Please answer the following questions regarding the poem "Bright Star" by John Keats:
1. what are the qualities of the star that he would not want to emulate?
2. why would these qualities be wrong for him in his situation?
In addition to not wanting to be alone like the star, the speaker of John Keats's "Bright Star," while wishing for the eternity of the star, does not desire the star's task of watching the earth
with eternal lids apart/Like Nature's patient sleepless Eremite
The static quality of the star is expressed in the speaker's oxymoron:
a sweet unrest,/Still, still to hear her tender-taken breath/And so live ever--....

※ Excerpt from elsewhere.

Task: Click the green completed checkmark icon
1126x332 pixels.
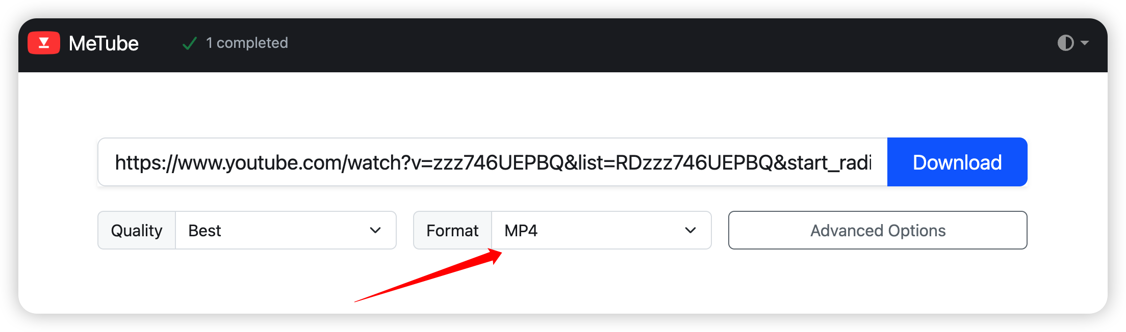Action: coord(190,44)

The tension of this poem is similar to that of Keats's "Ode to a Grecian Urn" in that the speaker admires the eternity of beauty as he does the eternity of the star, but he does not desire the static quality which allows no further action just as he realizes that the lovers painted upon the urn cannot consummate their love. In short, while the speaker wishes to transcend human life and its finiteness, he still does not want to lose his humanity.
In this poem, Keats is wishing that he could have things both ways. He wants to be immortal like the star, to be "steadfast." At the same time, however, he does not want to be "in lone splendor" up in the sky.
So, the quality of the star that he doesn't want to emulate is its aloofness. He doesn't want to be separated from the human world the way it is.
This would be wrong for him in this situation because it would not allow him to feel love. The speaker still wants to feel love both physical (pillowed on his love's breast) and emotional. So being away from humanity would not be good for him.